器量において確かに小泉と曹操では比較になりません。改革は双方ともやってましたがなぁ。。。
>なんかパソナの会長かなんかやってますね。兄貴はミサワホームの社長をやってます。
>安部首相だってダメリカ寄りばかりですし。
大河ドラマは最終章に入りましたが、明治で国家戦略を描けたのは数人でしょう。
投稿: うしつぎ | 2018年10月28日 (日) 06時12分
うしつぎさん、こんばんは。
小泉純一郎?そんなやつおったな、30秒でKOしたる!!
私は最初は騙されていましたが、フルフォード氏の本を
読んでその正体に気づき全く期待していませんでした。
小泉は歴代最低の首相だと思っています。(その次はカンガンス)
やつのやっていた構造改革というのダメリカの年次改革要望書に沿ったものだけの話です。
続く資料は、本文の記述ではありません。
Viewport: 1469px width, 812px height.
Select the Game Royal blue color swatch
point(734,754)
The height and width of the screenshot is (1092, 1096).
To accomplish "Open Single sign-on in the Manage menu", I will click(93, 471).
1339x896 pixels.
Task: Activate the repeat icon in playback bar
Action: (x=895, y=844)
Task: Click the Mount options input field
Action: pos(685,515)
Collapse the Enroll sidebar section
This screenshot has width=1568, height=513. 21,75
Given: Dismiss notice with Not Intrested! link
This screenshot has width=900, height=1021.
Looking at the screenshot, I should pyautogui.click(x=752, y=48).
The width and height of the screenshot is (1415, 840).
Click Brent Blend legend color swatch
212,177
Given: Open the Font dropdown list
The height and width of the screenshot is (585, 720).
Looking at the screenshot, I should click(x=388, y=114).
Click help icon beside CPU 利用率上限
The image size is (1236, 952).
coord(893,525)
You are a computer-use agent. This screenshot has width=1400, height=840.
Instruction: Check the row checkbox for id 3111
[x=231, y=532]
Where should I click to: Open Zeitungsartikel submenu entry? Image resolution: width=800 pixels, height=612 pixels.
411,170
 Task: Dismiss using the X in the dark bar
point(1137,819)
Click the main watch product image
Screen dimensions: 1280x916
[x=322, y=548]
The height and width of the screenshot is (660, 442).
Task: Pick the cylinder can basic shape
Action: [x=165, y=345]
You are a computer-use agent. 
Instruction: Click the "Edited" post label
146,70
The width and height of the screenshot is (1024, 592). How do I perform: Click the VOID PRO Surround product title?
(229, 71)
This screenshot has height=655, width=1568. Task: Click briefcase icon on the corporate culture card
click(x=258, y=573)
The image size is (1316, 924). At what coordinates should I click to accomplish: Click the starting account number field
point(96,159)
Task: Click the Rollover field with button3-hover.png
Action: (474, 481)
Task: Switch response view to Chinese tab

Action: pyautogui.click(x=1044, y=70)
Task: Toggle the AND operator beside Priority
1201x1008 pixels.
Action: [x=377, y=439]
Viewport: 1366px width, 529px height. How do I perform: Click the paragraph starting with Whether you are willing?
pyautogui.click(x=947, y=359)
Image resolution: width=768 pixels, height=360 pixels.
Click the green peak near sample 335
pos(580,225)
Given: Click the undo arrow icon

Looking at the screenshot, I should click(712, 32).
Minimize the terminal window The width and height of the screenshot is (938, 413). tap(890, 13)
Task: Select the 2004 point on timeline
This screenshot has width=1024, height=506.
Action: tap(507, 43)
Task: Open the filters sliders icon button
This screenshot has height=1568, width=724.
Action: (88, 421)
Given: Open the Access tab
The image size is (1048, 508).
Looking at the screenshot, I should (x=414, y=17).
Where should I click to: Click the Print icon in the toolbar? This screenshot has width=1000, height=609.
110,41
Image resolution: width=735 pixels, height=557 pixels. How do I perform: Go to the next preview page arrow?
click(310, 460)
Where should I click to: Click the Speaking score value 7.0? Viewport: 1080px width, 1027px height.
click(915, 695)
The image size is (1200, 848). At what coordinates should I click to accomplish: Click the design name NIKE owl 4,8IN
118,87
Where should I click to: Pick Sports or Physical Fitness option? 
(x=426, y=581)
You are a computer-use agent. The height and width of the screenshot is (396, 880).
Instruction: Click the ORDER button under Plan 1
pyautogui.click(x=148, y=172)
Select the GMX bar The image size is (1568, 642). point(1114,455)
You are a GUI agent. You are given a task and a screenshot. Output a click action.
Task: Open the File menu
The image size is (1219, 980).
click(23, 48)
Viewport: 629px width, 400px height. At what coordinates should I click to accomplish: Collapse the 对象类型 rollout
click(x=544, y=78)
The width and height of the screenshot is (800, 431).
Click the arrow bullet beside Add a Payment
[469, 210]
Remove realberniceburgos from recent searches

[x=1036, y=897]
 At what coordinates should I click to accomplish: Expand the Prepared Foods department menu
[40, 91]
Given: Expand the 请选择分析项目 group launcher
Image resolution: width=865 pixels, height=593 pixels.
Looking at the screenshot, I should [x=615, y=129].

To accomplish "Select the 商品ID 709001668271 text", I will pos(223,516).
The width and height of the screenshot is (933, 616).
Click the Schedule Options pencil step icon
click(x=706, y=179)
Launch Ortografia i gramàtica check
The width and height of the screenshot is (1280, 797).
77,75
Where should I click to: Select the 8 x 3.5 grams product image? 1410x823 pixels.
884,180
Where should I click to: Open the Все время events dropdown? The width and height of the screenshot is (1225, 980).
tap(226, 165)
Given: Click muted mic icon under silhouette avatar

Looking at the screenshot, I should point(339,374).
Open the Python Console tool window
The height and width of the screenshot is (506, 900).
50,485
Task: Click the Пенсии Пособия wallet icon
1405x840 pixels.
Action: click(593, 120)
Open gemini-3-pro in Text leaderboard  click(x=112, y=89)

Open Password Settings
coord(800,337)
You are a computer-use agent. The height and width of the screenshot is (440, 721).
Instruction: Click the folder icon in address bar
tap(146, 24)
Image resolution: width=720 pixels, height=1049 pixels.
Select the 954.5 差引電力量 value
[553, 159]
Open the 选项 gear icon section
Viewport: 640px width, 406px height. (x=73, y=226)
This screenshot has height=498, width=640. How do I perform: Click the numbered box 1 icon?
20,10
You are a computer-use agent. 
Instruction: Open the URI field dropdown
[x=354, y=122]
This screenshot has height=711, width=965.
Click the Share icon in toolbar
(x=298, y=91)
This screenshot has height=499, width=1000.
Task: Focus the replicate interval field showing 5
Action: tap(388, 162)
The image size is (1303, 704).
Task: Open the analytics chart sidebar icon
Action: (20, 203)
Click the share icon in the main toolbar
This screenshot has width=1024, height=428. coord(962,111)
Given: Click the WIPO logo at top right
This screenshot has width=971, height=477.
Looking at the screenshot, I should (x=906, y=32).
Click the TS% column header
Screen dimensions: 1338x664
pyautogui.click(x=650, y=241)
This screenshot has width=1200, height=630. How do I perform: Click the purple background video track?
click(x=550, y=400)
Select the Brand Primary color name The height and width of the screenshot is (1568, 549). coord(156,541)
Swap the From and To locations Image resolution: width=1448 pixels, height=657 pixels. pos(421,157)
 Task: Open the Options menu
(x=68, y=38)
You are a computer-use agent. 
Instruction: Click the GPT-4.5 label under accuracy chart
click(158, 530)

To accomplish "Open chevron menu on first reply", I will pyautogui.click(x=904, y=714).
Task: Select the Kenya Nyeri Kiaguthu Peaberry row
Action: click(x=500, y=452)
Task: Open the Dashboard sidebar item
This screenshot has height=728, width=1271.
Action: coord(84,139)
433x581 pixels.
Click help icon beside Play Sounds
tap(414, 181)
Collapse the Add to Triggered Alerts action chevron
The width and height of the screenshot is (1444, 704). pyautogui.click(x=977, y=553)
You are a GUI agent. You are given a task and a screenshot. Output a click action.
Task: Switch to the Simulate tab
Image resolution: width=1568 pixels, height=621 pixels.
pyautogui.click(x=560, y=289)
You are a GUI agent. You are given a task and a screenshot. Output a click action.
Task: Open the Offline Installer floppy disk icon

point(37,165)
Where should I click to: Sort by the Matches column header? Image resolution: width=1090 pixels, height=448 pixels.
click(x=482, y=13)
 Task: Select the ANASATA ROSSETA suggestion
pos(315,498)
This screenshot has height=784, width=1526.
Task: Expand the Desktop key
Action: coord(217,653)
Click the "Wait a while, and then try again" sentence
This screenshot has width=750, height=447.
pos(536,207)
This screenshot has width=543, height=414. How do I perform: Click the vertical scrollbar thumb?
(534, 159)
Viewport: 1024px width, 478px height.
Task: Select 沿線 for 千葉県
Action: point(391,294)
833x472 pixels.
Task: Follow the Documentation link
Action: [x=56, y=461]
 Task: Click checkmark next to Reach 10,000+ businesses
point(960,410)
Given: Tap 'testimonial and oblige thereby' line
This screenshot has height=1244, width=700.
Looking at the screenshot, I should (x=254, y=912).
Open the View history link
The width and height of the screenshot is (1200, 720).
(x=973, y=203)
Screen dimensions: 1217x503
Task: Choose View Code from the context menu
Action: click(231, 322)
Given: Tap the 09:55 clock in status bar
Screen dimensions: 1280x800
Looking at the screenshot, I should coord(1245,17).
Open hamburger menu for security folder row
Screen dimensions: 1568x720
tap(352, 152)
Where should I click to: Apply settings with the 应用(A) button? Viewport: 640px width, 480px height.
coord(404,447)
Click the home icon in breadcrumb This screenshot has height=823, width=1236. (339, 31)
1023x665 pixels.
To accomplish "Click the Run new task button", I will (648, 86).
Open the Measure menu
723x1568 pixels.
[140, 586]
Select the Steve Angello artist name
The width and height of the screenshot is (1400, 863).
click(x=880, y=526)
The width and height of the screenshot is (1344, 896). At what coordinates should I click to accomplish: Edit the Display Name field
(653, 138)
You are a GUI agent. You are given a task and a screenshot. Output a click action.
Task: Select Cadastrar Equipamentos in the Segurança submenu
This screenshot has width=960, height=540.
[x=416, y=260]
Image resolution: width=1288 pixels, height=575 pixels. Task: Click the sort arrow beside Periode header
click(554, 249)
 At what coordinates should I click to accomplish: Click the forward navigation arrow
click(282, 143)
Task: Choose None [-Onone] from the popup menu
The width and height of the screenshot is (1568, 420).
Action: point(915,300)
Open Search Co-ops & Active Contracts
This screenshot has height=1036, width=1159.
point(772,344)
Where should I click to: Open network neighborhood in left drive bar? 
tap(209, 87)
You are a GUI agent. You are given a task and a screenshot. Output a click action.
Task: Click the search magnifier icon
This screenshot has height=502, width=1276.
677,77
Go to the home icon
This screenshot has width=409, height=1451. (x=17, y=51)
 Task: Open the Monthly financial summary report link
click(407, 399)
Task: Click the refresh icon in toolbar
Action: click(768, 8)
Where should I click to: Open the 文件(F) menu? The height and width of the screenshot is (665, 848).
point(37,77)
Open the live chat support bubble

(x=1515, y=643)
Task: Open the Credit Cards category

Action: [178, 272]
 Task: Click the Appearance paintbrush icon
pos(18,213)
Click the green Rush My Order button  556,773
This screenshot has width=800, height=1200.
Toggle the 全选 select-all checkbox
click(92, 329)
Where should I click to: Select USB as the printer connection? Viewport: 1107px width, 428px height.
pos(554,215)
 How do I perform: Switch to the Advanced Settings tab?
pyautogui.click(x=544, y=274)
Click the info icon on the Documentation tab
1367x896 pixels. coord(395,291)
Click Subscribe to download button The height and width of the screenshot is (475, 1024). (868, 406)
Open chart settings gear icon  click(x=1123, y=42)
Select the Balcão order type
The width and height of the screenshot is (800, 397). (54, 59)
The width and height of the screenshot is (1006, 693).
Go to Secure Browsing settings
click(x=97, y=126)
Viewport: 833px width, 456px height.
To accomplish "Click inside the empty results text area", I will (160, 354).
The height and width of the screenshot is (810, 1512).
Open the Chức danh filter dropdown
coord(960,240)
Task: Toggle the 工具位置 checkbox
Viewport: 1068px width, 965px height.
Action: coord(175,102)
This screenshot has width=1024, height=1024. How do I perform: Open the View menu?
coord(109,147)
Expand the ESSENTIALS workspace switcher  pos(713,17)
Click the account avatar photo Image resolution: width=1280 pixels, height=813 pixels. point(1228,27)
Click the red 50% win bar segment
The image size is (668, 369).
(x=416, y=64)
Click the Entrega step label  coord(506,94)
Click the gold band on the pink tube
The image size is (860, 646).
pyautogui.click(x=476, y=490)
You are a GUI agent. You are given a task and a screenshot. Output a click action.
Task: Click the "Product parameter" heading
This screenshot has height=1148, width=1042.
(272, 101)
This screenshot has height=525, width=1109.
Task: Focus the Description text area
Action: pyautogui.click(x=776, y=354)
要するにブッシュやロックフェラーの完全なる下僕です。
構造改悪で日本企業をハゲタカファンドに買収させやすくしたり、郵政民営化も郵貯の金を
ゴールドマン・サックスとかダメリカ金融機関に流すための工作です。
郵政民営化のお礼にベイビーブッシュからおみやげもらったんですって。
小泉はブッシュ家とも仲がいいそうです。
イラク戦争もイエッサーでついていきますし。
航空自衛隊はイラクでダメリカにタクシー代わりにされていたそうです。
手下の竹中平蔵も酷いヤツです。
未だに幅を利かせているのはなぜなんでしょう。
やつもダメリカの完全な下僕として働いていました。
なんかパソナの会長かなんかやってますね
兄貴はミサワホームの社長をやってます。
竹中は今は勢力を失ったキッシンジャーが育てたそうです。
小泉の構造改悪に歓喜して昨年地獄に落ちた
ディヴィッド・ロックフェラーが当時日本に来たんですって。
天皇陛下に会いにきたそうですよ。
未だに売国奴小泉のことがメディアで批判されませんね。
日本のマスコミがダメリカのコントロール化にあることの証拠です。
安部首相だってダメリカ寄りばかりですし。
なんか褒めそやされて気持ち悪いです。
いつまで日本の植民地状態は続くのか。
小泉は曹操とは全く比較対象になりませんね。